For a youth group, Close Up make a decent fist of Miller's famous witch-hunt drama. It seems unfair to judge them by Fringe standards, because for their ages there is a lot of potential here. Lucy Hughes as the captivating but dangerous Abigail, Simon Hughes as troubled John Proctor, Gabrielle Shaw as his stoical wife Elizabeth, Rachael Barraclough as Rebecca and Katy Elliott as Mary Warren all have strong stage presence and the potential to develop into strong actors as adults. However, it goes without saying that a Crucible cast all under the age of 21 is never going to be the best production of the play you will see. While it is doubtless good experience for the actors, Close Up would be infinitely more successful tackling a play which makes a virtue of their youth rather than struggling to play middle aged characters.
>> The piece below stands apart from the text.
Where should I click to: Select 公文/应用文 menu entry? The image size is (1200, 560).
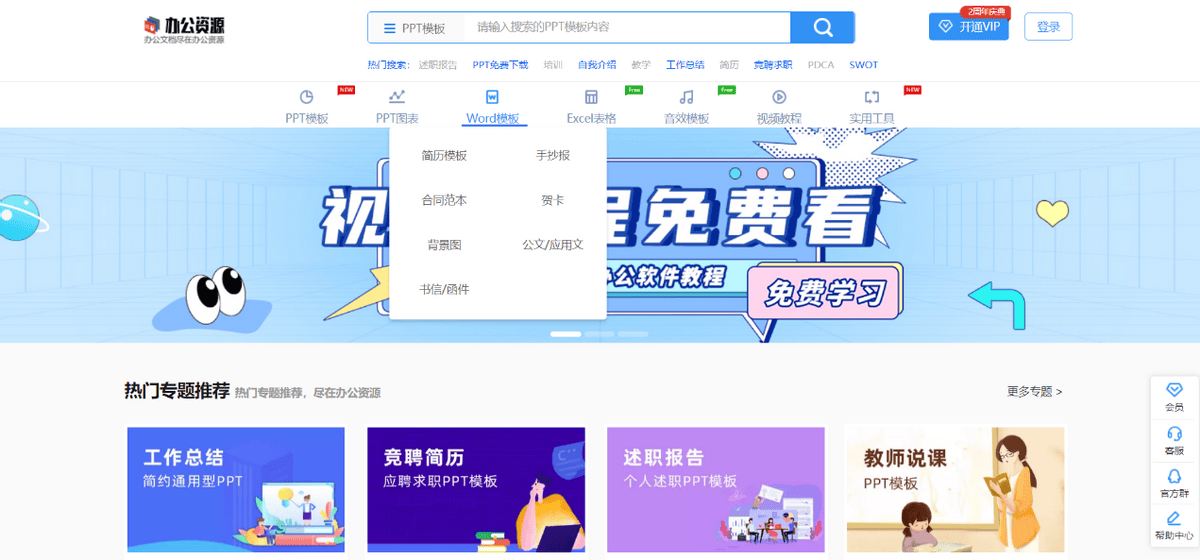552,244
That said, if you don't know the play or want to introduce a younger audience to it, it may be worth the walk up to Greenside.

Louise Hill

Baggage
By Jonnie Fielding
Short Story Theatre
Pleasance
***

Doug wants Taylor, his son, to answer to the name of Dan and to call Doug Ronnie. "Ronnie's" wife Angel went insane and died. But Taylor knows his mother, who divorced Doug because of his fragile grip on reality, is still alive. And Doug is the flawed Dad he knows (and loves, despite everything); Ronnie is just the rewrite his dad wishes he could impose on their troubled past.

There is potential in the narrative, and Jonnie Fielding's play is well-written, but cursory and predictable in its exploration of the mental illness which has caused the rift in the father-son relationship. Superficial dialogue between fathers and sons who are, underneath the banter, trying to resolve their "issues" has been done to death on the stage and the page, as has the tangential conversational style of the asylum. Fielding's script is coherent and well-structured, but nothing new. So much more could have been done with these characters and their relationship, but in the end, despite moments of promise and decent if unexciting performances from Adam Burton and Stephen Sobal, Baggage fails to take off and you are left wondering what it was Fielding wanted to say in the first place.

Louise Hill

Fool
Smirnoff Underbelly
*****

Once in every six hundred billion years, the planets are aligned and something extraordinary is sure to happen. This time, according to Fool, it's the Second Coming of Christ, heralded by the birth of a quadruplet boy band tasked with writing a new hymn for Jesus, who is getting a bit bored with Jerusalem, and is thinking more along the lines of Hotel California this time around. The four members of Fool, David Critchley, Ross Devlin, John Biddle and Oliver Birch, take the audience on a rollercoaster ride through the galaxy in their various guises as singing planets, bullying fairies who steal children's teeth for a living, and the boy band blessed by the hand of God himself.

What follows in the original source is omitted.